With less than a month to go until Primary Day, the Granite State “ground games” of the presidential campaigns are getting more scrutiny than ever — from the media, but also from political leaders.
Just this weekend, as pointed out in a tweet from former Union Leader executive editor Charlie Perkins, New Hampshire Republican State Committee Chairwoman Jennifer Horn suggested that her party’s candidates could be doing more when it comes to pounding the pavement for votes.
“Not one campaign has knocked on my door,” Horn wrote on Facebook, noting that she’s voted in the four most recent primaries and remains undecided. “I hope you guys are talking to someone out there.”
— Charlie Perkins (@CharliePerkins) January 10, 2016
Then there was this Washington Post story Monday, where writer Philip Bump spent the past Saturday touring New Hampshire campaign headquarters around Manchester, canvassing neighborhoods in Merrimack and Bedford to talk to voters about what they’ve seen, and otherwise trying to get a sense of how much the campaigns were doing to reach out to the public. (For a local perspective, NHPR's Josh Rogers also took his own look at the Republican campaigns' ground game in this story produced last month.)
Among other things, Bump came away with little evidence that the Republican frontrunner Donald Trump had an active grassroots apparatus. He’s not the only reporter to cast a skeptical eye on the Trump campaign’s voter outreach efforts — last month, a New York Times story noted that Trump had "fallen behind in the nuts and bolts of organizing" in Iowa and was also lagging in New Hampshire.
“When I arrived, on the second stop of my tour of all of the leading candidates' headquarters that day, there were no volunteers, no clusters of people waiting for walk lists,” Bump wrote. “There were a few dudes unloading some drinks and, upstairs at the actual headquarters, another dude unlocking the office door… If Trump was doing anything on the ground, I must have come at the wrong time to see it.”

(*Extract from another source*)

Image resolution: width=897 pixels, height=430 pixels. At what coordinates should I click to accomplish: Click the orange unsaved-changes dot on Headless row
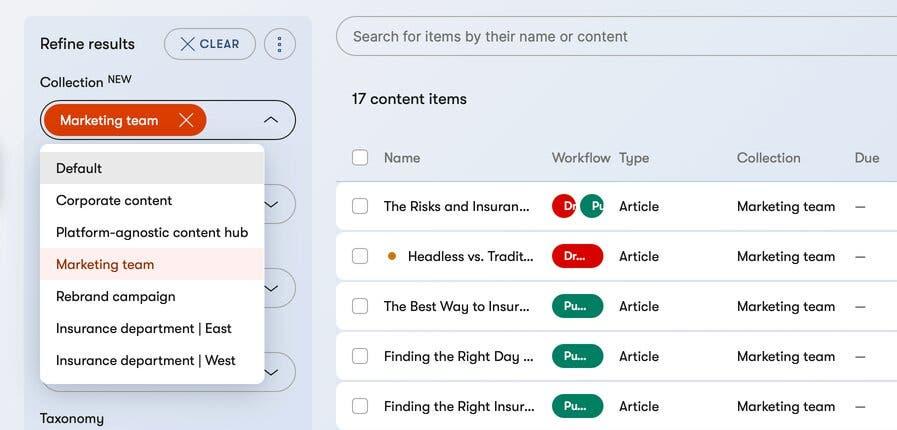tap(392, 256)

But that visit to the campaign office might only tell part of the story. The Trump campaign is in fact taking steps to galvanize supporters to do more than just show up to rallies — those who signed up to attend his rally in Windham this week also received an email from state director Matt Ciepielowski, with “an important favor to ask of you on behalf of Mr. Trump.”
“Besides the many rallies and town halls that we are planning between now and the election on Feb. 9, we will also be running an extensive ground game of phone-banking and door knocking,” Ciepielowski wrote in the email. “To assist in that effort, we are requesting that you bring your PC or Apple laptops, Android tablets or iPads along so you can help us with our voter contact program at our office locations after the rally. If you have a head set with a mic that works with your cell phone or laptop, please bring that, too. And then join us in one of our local offices after the rally.”
The email goes on to invite supporters to stop by one of the campaign’s offices in Manchester, Newmarket or Keene to work on get-out-the-vote efforts.
As Primary Day draws closer, it's probably a safe bet to expect more calls-to-action from the Trump campaign — trying to make sure those same voters who are lining up by the thousands to attend his rallies also line up to vote for him at the polls.